BRIEF:
Below are some records; output exactly the lines from the line with "Cookie policy (225, 2563)" to the line with "Trends & insights (219, 2507)", both ends kept, and nothing more.

PROVIDED MATERIAL:

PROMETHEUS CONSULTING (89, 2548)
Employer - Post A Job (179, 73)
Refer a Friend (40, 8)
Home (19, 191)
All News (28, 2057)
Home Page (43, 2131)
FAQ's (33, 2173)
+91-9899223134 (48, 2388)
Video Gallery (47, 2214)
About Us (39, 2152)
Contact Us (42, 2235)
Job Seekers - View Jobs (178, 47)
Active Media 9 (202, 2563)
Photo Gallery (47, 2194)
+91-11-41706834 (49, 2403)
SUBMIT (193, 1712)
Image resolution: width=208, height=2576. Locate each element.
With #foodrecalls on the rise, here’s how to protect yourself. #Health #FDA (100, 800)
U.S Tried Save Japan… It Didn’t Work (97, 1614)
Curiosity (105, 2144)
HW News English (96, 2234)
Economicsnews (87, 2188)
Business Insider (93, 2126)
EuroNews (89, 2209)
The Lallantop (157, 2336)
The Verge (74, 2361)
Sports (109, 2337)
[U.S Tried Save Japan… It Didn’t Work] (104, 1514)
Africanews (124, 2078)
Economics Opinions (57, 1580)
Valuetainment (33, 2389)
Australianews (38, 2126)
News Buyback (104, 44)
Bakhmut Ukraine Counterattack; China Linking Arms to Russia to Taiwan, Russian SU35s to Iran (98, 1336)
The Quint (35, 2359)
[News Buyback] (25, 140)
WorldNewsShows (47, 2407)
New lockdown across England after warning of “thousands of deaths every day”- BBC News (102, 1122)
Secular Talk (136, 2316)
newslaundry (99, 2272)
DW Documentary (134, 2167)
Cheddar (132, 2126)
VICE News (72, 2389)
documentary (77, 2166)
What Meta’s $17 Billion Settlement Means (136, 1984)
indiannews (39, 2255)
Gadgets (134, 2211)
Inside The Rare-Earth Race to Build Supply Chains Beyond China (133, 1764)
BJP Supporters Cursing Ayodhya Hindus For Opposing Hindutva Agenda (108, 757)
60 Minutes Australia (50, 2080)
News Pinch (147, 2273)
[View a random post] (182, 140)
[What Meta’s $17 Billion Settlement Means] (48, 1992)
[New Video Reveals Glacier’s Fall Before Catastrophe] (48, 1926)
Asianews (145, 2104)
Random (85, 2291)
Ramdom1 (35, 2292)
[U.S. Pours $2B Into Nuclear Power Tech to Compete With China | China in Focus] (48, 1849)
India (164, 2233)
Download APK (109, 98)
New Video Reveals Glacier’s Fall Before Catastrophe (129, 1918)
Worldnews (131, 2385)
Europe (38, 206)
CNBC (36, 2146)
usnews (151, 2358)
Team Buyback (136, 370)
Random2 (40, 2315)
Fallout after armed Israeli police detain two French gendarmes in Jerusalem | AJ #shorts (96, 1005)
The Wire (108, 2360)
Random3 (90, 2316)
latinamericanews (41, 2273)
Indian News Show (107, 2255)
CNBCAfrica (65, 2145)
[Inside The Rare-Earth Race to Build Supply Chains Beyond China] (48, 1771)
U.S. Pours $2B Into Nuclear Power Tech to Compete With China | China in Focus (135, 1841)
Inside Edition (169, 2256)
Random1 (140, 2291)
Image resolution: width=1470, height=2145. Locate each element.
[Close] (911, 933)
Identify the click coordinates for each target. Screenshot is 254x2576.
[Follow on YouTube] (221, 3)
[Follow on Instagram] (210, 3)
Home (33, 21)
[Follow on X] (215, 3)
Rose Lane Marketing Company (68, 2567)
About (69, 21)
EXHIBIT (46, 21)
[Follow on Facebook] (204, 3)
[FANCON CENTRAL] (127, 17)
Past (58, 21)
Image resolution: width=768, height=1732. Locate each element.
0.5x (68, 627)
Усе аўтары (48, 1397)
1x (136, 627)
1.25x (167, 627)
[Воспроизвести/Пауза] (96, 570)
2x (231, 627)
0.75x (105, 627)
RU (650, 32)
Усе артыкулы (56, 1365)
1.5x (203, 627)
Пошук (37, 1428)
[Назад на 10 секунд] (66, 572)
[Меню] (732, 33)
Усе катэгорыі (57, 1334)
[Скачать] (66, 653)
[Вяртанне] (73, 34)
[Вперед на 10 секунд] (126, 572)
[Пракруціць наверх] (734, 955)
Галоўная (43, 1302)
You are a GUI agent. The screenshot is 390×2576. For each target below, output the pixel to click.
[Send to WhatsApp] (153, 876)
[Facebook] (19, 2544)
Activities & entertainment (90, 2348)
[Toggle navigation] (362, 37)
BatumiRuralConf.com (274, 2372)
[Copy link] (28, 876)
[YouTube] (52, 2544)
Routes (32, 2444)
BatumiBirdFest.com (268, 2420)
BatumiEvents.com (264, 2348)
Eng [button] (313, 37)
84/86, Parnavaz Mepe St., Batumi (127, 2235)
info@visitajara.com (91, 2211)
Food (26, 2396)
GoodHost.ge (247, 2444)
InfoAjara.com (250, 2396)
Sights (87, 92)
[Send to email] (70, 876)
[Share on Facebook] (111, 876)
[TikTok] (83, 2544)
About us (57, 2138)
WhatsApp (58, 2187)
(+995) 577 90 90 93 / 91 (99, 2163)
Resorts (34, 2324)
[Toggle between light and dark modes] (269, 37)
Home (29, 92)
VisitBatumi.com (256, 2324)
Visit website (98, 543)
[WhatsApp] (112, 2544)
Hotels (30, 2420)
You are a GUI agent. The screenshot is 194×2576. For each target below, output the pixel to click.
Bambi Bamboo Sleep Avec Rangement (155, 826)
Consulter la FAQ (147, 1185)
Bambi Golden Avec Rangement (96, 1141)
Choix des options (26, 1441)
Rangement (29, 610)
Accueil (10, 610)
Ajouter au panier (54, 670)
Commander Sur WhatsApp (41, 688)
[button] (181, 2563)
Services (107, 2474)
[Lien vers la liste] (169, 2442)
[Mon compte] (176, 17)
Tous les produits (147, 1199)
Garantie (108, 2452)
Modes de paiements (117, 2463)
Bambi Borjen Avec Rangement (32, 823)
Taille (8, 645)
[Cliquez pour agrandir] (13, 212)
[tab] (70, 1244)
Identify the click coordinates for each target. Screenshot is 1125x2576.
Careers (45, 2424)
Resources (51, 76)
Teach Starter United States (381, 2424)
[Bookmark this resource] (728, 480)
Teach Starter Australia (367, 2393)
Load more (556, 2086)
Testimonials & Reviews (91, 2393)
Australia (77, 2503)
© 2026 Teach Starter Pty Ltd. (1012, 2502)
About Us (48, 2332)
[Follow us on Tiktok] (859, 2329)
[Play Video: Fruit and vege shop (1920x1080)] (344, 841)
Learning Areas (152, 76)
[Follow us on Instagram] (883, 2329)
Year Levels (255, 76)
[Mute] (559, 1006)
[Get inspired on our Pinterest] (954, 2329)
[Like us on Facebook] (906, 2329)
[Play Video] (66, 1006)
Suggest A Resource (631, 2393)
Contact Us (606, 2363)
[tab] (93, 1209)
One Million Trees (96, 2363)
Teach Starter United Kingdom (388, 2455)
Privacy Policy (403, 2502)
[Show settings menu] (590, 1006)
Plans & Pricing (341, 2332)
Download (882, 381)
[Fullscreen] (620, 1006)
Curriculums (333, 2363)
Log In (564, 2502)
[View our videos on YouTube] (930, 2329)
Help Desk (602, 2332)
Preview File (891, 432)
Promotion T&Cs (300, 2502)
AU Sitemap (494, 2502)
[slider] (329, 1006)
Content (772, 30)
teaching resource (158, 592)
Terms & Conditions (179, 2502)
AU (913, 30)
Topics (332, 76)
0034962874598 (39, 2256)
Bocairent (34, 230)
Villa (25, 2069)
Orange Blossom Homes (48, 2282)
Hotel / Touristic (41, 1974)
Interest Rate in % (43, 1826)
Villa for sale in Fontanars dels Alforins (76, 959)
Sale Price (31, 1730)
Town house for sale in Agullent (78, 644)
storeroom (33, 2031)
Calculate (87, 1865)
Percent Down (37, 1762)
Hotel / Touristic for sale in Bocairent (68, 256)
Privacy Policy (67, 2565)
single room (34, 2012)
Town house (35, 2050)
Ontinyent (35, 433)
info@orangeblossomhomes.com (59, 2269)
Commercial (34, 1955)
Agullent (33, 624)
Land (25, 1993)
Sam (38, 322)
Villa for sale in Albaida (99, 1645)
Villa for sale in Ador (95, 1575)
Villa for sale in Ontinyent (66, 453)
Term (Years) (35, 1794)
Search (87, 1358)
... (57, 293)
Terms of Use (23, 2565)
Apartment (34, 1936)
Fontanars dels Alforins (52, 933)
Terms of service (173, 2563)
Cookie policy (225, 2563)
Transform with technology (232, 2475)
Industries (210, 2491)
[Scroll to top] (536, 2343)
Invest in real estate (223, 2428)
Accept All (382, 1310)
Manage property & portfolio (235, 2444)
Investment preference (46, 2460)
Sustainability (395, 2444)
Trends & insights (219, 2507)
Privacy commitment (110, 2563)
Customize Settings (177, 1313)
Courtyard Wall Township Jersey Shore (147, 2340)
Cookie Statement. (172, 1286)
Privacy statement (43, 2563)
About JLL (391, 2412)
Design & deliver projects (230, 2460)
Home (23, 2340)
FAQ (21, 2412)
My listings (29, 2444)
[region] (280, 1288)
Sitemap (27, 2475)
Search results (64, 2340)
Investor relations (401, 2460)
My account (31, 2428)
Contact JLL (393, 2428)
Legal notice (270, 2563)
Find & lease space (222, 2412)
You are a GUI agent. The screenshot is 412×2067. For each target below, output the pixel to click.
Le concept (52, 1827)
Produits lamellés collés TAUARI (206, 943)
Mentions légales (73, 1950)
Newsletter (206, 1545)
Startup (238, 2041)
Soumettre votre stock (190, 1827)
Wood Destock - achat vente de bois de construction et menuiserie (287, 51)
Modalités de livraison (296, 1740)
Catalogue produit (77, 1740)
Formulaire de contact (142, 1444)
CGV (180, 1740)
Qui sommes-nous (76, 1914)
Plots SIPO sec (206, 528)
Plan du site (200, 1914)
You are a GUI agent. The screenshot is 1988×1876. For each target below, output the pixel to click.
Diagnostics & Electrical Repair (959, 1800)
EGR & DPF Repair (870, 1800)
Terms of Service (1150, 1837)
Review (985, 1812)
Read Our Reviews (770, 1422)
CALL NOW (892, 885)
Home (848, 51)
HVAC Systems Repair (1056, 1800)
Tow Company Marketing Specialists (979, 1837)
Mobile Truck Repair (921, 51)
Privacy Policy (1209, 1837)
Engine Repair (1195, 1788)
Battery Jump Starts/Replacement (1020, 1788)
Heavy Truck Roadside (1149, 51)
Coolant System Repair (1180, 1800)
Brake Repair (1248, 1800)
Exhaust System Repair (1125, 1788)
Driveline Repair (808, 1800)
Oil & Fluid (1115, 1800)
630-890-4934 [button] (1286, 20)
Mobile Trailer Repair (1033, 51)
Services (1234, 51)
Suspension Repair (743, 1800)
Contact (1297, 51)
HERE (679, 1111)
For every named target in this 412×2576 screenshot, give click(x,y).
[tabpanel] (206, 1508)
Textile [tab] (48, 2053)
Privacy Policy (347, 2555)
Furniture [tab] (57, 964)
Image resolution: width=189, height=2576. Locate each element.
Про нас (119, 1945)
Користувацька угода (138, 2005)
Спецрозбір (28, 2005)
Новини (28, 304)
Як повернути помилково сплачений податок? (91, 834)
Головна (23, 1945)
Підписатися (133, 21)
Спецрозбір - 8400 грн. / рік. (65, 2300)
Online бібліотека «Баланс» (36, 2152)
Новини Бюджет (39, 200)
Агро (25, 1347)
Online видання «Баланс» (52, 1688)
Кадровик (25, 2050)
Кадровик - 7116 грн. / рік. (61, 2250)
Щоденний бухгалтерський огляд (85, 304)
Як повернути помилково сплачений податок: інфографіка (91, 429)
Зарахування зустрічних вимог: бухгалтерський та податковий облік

SOLUTION FOR THIS TASK:
Cookie policy (225, 2563)
Transform with technology (232, 2475)
Industries (210, 2491)
[Scroll to top] (536, 2343)
Invest in real estate (223, 2428)
Accept All (382, 1310)
Manage property & portfolio (235, 2444)
Investment preference (46, 2460)
Sustainability (395, 2444)
Trends & insights (219, 2507)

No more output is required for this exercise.